Saunders: The ruler of the turntable controls the sounds

bsaunders@newsobserver.comApril 20, 2014 

What? You mean all you have to do is ask?

All those unfinished meals, all those gulped drinks could’ve been finished leisurely had I merely asked the disc jockey to cease playing “Don’t Worry, Be Happy”?

UNC student Liz Hawryluk didn’t leave anything unfinished when she heard a song she found offensive while at Fitzgerald’s Irish Pub in Chapel Hill earlier this month. At least, not on purpose. In some accounts, Hawryluk was asked to leave the DJ’s booth. That’s the pub’s account. Some of her supporters said she was escorted from the joint by bouncers.

The DJ, inexplicably, apparently played Robin Thicke’s song “Blurred Lines” one time too many for Hawryluk. “Inexplicably” because the song, a wan ripoff of Marvin Gaye’s “Got to Give It Up,” is at least a year past its sell-by date.

Regardless of what one thinks of Hawryluk’s asking – or, depending upon whose account one reads, demanding – that the DJ stop playing a song which she felt promoted rape culture, you should admire the nerve it took to tell him she didn’t like his playlist. Most DJs I know consider themselves spin artists who are just as important as the music itself.

I’m just glad Liz wasn’t in my former stomping grounds in Raleigh, a club called 30 Plus – so named because everybody in there was supposed to be at least that old. The DJ, on this particular night several years ago, must’ve thought he was at a hip-hop convention and played music more suited to 15 and under. After being goaded by equally disaffected buddies, I sauntered over and, just as kindly as you please, asked if he had anything slow, like some vintage Luther, that he could play.

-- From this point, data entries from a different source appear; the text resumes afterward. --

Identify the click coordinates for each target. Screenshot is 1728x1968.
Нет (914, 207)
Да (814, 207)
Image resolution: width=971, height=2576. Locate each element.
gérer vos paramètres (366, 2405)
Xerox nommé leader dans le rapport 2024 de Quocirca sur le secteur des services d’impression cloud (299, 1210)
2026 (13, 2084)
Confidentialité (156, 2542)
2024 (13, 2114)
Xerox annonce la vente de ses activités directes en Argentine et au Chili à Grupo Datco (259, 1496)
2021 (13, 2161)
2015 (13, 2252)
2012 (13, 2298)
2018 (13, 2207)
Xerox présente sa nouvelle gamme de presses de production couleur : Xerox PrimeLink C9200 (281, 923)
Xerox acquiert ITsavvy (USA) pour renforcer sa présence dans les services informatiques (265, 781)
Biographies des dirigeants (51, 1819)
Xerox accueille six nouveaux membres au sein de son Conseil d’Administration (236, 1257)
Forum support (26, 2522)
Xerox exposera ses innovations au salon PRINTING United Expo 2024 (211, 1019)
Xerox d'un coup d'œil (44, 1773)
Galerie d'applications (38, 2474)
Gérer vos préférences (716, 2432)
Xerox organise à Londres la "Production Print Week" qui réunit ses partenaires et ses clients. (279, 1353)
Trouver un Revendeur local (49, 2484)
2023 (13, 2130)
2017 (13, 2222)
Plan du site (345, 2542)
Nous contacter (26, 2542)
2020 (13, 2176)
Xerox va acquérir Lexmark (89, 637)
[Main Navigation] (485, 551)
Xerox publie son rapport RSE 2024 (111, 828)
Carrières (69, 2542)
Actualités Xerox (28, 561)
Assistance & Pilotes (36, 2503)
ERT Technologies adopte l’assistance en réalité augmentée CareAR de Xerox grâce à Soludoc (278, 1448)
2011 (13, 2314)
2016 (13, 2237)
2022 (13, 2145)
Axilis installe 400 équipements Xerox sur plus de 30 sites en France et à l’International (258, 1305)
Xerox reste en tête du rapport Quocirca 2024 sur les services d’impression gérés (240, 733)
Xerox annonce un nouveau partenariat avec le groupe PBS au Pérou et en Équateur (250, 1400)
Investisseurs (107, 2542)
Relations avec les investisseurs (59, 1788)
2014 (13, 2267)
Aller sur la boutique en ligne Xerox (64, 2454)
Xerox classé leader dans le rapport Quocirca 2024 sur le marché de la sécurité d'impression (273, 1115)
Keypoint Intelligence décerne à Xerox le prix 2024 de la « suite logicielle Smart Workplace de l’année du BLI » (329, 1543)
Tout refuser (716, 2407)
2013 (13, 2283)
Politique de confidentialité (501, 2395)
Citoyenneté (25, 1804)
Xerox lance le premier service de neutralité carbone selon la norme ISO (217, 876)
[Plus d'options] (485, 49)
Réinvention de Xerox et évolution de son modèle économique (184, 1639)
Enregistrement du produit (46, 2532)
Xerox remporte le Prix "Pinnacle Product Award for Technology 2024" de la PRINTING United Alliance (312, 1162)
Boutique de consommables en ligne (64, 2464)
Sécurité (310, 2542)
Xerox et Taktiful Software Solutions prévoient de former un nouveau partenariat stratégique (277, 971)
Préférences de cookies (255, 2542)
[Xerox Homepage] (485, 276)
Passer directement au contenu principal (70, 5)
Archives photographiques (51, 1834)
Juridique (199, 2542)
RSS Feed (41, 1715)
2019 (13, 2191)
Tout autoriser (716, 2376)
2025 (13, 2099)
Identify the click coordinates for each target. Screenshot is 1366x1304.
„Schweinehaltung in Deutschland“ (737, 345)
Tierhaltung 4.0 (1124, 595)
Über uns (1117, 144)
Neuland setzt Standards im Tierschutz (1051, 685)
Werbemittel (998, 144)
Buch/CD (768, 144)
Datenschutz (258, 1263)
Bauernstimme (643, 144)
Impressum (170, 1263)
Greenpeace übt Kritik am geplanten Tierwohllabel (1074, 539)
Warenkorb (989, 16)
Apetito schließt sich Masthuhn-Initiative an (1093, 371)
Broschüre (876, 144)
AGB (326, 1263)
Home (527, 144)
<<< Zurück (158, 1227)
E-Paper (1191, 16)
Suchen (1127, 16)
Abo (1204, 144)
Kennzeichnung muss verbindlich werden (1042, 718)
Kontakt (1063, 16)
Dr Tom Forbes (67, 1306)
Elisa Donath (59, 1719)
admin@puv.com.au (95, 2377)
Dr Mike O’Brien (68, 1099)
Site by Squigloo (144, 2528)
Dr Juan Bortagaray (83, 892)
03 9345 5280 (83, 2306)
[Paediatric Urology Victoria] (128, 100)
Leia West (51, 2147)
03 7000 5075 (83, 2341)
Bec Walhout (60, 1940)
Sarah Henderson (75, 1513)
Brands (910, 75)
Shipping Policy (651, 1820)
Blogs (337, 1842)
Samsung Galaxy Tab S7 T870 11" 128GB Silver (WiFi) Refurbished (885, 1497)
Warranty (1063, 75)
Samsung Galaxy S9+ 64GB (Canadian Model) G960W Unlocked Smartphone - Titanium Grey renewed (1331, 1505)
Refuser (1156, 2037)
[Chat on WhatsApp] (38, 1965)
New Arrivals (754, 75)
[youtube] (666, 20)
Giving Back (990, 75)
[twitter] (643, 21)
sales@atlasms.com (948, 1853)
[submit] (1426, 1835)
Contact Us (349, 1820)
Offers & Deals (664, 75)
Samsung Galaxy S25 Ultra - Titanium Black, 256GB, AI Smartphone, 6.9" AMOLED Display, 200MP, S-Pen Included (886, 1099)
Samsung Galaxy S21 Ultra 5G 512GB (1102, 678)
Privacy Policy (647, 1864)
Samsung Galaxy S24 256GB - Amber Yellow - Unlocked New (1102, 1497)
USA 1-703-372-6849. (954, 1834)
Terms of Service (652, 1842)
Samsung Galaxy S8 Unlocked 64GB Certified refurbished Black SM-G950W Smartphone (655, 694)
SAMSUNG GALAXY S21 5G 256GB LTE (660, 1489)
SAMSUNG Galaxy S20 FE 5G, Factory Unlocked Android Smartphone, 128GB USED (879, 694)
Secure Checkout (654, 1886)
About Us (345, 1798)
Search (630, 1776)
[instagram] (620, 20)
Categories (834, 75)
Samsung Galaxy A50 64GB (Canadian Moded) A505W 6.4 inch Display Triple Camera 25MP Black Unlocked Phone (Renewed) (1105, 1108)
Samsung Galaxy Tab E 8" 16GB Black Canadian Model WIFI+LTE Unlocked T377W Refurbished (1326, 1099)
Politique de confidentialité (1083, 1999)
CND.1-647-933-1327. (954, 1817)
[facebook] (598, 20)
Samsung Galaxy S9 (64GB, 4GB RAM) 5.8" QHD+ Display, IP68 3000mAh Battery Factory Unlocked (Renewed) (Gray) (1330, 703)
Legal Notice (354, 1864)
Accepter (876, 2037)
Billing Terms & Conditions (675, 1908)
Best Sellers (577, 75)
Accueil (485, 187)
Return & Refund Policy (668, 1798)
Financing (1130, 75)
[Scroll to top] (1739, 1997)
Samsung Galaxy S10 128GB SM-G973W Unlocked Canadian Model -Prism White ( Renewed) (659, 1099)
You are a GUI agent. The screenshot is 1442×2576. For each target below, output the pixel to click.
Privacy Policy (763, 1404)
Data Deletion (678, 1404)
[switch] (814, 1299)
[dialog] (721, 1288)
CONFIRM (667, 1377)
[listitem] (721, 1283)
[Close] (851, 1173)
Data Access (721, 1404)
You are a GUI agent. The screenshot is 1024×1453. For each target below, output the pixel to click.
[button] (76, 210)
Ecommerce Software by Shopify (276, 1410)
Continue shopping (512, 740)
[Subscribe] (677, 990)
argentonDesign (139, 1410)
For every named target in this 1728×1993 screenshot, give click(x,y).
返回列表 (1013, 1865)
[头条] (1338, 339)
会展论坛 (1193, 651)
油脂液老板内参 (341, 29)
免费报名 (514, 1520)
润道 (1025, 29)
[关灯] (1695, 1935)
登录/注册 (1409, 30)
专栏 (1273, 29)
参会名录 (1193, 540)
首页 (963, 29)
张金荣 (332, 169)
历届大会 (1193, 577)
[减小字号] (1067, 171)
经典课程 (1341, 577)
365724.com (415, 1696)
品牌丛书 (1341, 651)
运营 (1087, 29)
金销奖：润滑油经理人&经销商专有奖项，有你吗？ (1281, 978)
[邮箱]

He didn’t take the suggestion well. Last December, while tracking Santa Claus, NORAD – the North American Aerospace Defense Command – reported seeing the string of profanity he unleashed toward me around 1998 still floating in earth’s atmosphere.

Guess who has never, ever asked another DJ to play a request?

My call to Fitzgerald’s for some insight into the pub’s decision was not returned. In published comments, though, pub spokeswoman Lauren Shoaf apologized to Hawryluk and said employees are now more aware of things that could offend people.

Say what? Does that mean the pub will try to avoid playing music that offends anyone?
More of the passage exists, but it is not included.